>> Begin
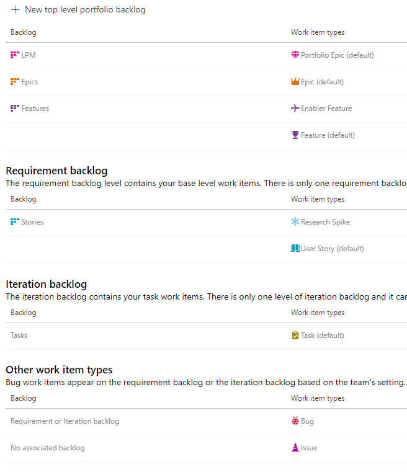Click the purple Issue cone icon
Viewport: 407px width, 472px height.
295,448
>> End
>> Begin
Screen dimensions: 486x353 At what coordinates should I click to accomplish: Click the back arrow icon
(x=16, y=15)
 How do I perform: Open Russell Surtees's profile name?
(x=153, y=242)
>> End
>> Begin
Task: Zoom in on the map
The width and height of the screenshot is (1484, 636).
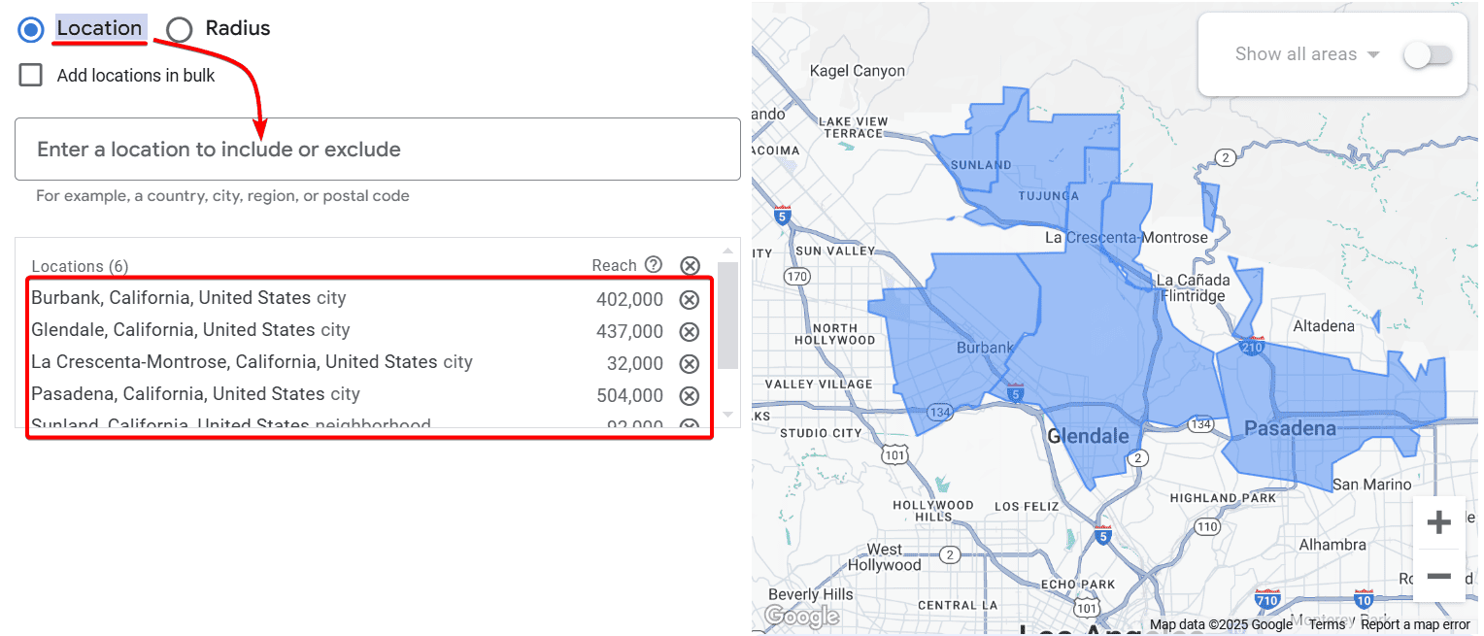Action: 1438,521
>> End
Update the entries starting at the line containing "How do I perform: Open" and ending at the line containing "(x=153, y=242)" by replacing "profile name" with "display name" and changing nothing else. Return only those lines.

### OUTPUT OF THE TASK
 How do I perform: Open Russell Surtees's display name?
(x=153, y=242)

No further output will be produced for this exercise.